WASHINGTON -- There's a pivotal question pundits were not asking this week as the midterm elections officially got under way: What if the political climate dramatically changes in the GOP's favor?
Two months before Election Day, some things were happening in the political environment that showed how quickly the tide can turn in the rough and tumble of American elections.
Earlier this week, Chevron's announcement of major new oil discovery in the Gulf of Mexico -- perhaps the biggest in a generation, with a potential yield of 400,000 barrels per day -- had a positive impact on the oil markets.
Oil and gas prices were already falling significantly as we entered Labor Day weekend, the combined result of reduced fears of supply interruptions in global markets, especially in the Gulf, and a falloff in demand for gas in the United States as the summer-vacation driving season came to a close.

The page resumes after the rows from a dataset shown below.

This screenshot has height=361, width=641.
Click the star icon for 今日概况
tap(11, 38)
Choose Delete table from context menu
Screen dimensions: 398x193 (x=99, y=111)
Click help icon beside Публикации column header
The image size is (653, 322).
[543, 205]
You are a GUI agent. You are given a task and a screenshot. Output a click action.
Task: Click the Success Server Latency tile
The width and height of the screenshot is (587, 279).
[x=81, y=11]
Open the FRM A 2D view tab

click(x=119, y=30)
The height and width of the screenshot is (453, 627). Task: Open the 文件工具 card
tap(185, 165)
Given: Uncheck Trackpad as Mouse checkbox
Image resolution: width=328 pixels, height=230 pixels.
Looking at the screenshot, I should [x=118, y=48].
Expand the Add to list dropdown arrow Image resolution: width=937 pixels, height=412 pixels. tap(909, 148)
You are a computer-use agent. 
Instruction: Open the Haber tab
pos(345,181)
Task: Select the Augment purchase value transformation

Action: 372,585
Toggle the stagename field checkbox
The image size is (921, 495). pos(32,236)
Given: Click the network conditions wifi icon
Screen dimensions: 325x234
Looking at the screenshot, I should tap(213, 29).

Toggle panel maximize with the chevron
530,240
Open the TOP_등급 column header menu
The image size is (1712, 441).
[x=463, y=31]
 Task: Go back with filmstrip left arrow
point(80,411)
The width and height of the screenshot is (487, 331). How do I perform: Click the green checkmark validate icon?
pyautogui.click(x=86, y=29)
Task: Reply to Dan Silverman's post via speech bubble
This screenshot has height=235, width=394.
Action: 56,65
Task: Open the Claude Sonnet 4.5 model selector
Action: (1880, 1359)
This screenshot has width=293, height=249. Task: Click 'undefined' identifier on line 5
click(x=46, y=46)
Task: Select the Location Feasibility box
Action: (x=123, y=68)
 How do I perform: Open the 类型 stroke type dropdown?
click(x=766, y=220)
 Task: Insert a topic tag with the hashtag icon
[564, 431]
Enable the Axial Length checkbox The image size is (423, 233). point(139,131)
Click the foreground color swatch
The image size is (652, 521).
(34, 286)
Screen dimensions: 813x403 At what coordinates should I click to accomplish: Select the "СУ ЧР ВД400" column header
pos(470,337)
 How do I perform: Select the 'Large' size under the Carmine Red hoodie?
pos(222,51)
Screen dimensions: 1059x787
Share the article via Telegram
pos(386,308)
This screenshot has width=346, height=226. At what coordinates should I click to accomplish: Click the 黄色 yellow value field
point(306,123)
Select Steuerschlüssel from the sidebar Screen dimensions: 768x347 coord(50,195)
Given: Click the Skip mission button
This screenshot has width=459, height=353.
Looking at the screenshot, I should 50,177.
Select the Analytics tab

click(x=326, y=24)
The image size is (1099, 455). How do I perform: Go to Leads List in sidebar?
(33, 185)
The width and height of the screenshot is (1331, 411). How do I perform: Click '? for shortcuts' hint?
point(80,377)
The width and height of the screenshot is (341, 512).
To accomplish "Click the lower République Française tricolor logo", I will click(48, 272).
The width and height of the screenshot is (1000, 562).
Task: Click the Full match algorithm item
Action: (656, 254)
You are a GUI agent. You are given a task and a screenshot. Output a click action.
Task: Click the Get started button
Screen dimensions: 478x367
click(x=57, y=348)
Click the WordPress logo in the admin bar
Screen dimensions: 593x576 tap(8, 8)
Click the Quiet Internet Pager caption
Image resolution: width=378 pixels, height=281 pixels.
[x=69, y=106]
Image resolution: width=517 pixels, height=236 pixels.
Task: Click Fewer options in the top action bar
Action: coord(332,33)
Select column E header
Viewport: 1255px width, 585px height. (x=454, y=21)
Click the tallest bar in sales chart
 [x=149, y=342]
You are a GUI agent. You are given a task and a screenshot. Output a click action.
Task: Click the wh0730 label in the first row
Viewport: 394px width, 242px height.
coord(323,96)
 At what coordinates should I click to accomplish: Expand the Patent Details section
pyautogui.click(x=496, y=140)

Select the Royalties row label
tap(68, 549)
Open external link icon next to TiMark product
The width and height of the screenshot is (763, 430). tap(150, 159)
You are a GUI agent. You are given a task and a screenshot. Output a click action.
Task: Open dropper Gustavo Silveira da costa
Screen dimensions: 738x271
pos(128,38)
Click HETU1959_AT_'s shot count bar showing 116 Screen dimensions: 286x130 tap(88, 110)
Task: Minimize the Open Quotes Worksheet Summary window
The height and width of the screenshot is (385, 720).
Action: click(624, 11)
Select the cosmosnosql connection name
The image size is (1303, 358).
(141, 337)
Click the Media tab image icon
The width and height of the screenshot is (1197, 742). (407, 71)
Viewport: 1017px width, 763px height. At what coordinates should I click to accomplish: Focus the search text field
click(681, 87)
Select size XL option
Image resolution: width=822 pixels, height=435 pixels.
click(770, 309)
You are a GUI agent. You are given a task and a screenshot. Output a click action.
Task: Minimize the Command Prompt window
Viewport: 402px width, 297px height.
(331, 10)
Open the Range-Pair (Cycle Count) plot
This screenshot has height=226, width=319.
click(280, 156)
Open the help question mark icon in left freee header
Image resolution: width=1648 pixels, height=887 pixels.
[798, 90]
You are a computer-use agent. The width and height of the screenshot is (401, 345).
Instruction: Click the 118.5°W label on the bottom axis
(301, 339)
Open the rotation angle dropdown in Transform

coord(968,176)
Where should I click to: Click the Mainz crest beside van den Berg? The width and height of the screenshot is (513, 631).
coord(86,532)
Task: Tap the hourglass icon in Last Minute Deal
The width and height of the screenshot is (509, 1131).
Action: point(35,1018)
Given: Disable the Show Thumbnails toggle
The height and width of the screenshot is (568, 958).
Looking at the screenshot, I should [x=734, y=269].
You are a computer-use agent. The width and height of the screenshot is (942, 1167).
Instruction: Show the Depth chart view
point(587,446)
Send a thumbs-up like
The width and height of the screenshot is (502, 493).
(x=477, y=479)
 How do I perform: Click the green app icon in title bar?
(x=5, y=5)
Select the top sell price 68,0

As this is written, the national average price of gas at the pump was $2.70 a gallon and falling, while oil had dropped from $77 a barrel to $69 or less. Further price reductions will likely ease the squeeze on consumer budgets at a time when Republicans need all the good news they can get.
While this alone may not be enough to overcome the electorate's sour mood about a number of vexing issues -- from the increasing violence in Iraq to the failure of Congress to pass an immigration fix-it bill -- it chips away at one of the biggest voter complaints.
Still, the environment heading into the general-election season could not be worse for President Bush and the GOP. With the exception of his 55 percent approval score on the war on terrorism, he receives failing grades on just about every other issue -- from (inexplicably) the economy to Iraq. Voters take an even dimmer view of Congress, with its approval polls falling to the low 30s. Veteran election forecasters were flatly predicting the Democrats would take back the House and eat into the GOP's 55-seat majority in the Senate. Analyst Stu Rothenberg's latest forecast of Democratic gains was revised upward to between 15 and 20 additional House seats -- enough to take control of the chamber and effectively kill Bush's remaining agenda.
Usually cautious elections tracker Charlie Cook summed up the GOP's future this way over Labor Day weekend: If "the political climate remains as it is today -- a very big 'if' -- Republicans will likely lose the House and their dominance of the nation's governorships but hang on to the Senate by a thread."
But interviews with key Democrats who are advising all levels of their party's campaign apparatus and with Republican officials suggest the big "if" that Cook worries about is a wild-card issue or event that could give the GOP a winning hand. Maybe not enough to avoid losses in the House and Senate and among the governorships, but possibly enough to keep both chambers in GOP control.
One of the big ifs has to do with the generic voter-preference polls that have shown Democrats with a strong advantage over Republicans all year. As reported in an earlier column, the latest Gallup Poll showed that edge shrinking to a statistical tie -- a poll virtually ignored in the Labor Day news stories. But even if the generic poll showed a continued Democratic advantage, it may not be enough in a number of GOP districts. The reason: Pollsters acknowledge that generic surveys have long skewed the results against the GOP by anywhere from 6 to 10 points.
Republican campaign officials told me that if Democrats are leading in the generic polls by 6 points or so, they feel confident they can repel the Democratic assault on the House.
"We look at the individual races and we find in our polling data that the Republicans are in very good positions," said Carl Forti, chief spokesman for the National Republican Congressional Committee.
"Republicans will be in the majority in the next Congress," he told me. The Democrats, though, are not making any such claim for their party. "We're not predicting we are going to take over the House," said Bill Burton, chief spokesman for the Democratic Congressional Campaign Committee.
The tightening of the generic numbers is one reason for the Democrats' reticence. But other factors have created self-doubts about their chances: One is the GOP's superior voter-turnout ground game and the higher redistricting walls they have built since the 2000 census to protect their incumbents. "The way the congressional district lines have been drawn (around GOP-held House seats) is going to be a challenge," Burton admitted.
As for those tightening voter-preference polls, Democratic officials told me they have seen similar movement in their internal surveys.
"What you are seeing is, yes, some Republicans are coming home in certain districts and there is some firming up of the Republican vote," another prominent Democratic adviser told me.
There "aren't as many vulnerable Republicans now as a month or more ago," he said.